Yes I didn't do a good job of stating my position at first.

I've gotten very sick of the political atmosphere we live in where the extremists on the right and left mischaracterize and demonize anyone that doesn't do things exactly the way they want them to do them.

If you left Bush handle illegal immigration by himself, with complete authority, I agree that it would be a bad thing. Bush like anyone else is imperfect, but he's come a long way from that candidate that couldn't even express what he was saying without stumbling over the words all the time.

Compassion is very clearly a driving force for him. However, his compassion has become more tempered with the more conservative ideal of holding people responsible for their actions.

He's not out there pushing a plan to toss every illegal immigrant our of the country, but he is enforcing the laws within his abilities, and he does seem to be trying to stem the tide.

To be completely hones I don't think he has it in him to address this problem. We have upwards of 20 million illegal aliens in the country, maybe more.

Deporting them means splitting up families. Sending people into a country that they left because they had little hope there. It means putting an end to the dreams of a lot of human beings that want nothing more than a better life.

I beleive those people need to go back to their own countries and make a difference there and change those countries. We can take on some of them that want to come here. We do need hard working people that are willing to make a possitive contribution to our country. However, when we allow uncontrolled illegal immigration we not only get some good people, we get a a lot of people that are not able to support themselves and drag us down.

Our immigration system cannot be allowed to be come welfare for the world. It must be used to primarily benefit the US, while still providing benefits to those who come here through it.

We must enforce our laws. We cannot just keep granting amnesty out of compassion, bucause it continues to encourage those who undermine our laws.

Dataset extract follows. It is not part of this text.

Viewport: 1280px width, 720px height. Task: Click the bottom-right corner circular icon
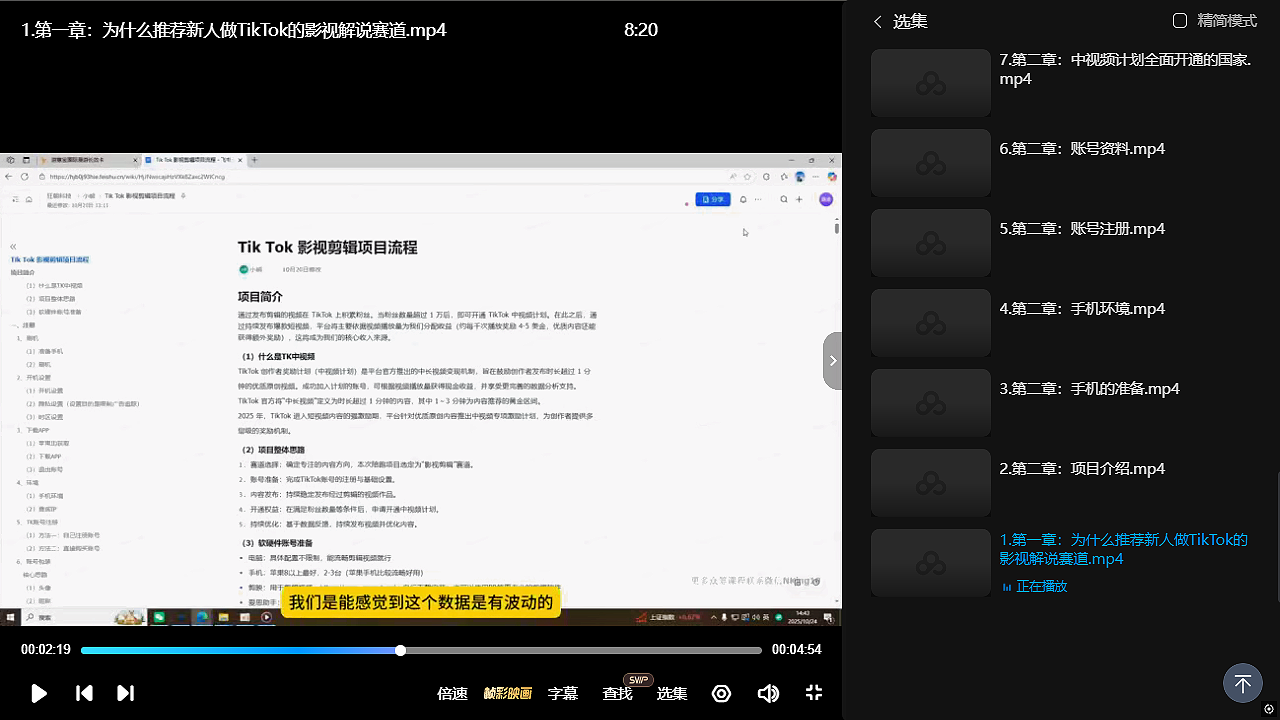(x=1269, y=709)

With the number of illegal immigrants in the US there are a lot of cities with large concentrations of illegal immigrants. Try picturing what it will look like when the border patrol comes to round them up, especially the families. This isn't just going to be a few people here and there. We're talking big chuncks of neighborhoods.

It's an image that will make a lot of truely conservative, closed borers people falter and wonder if amnesty isn't so bad.

We've allowed illegal immigration to be come so bad that it's a true threat to our country, and fixing it will unquestionably get ugly in ways this country has not seen in a very long time.

I believe that we must fix this problem, and I beleive that amnesty cannot be the answer. But the stone throwers need to realize exactly what they are asking and not be surprised that no one is calling up the military to sweep through our country and deport all the illegal aliens.

We first need to secure the border and cut off the flow. Expedited deportations help, but we need more courts, more jails, and more well equipped border patrol agents.

Then we need to address the millions of illegal aliens already here, and we also need to have a legal immigration program to provide needed workers, because we're looking at losing a considerable amount of our population if we fix this problem, and we do need to consider the effect of that on our economy.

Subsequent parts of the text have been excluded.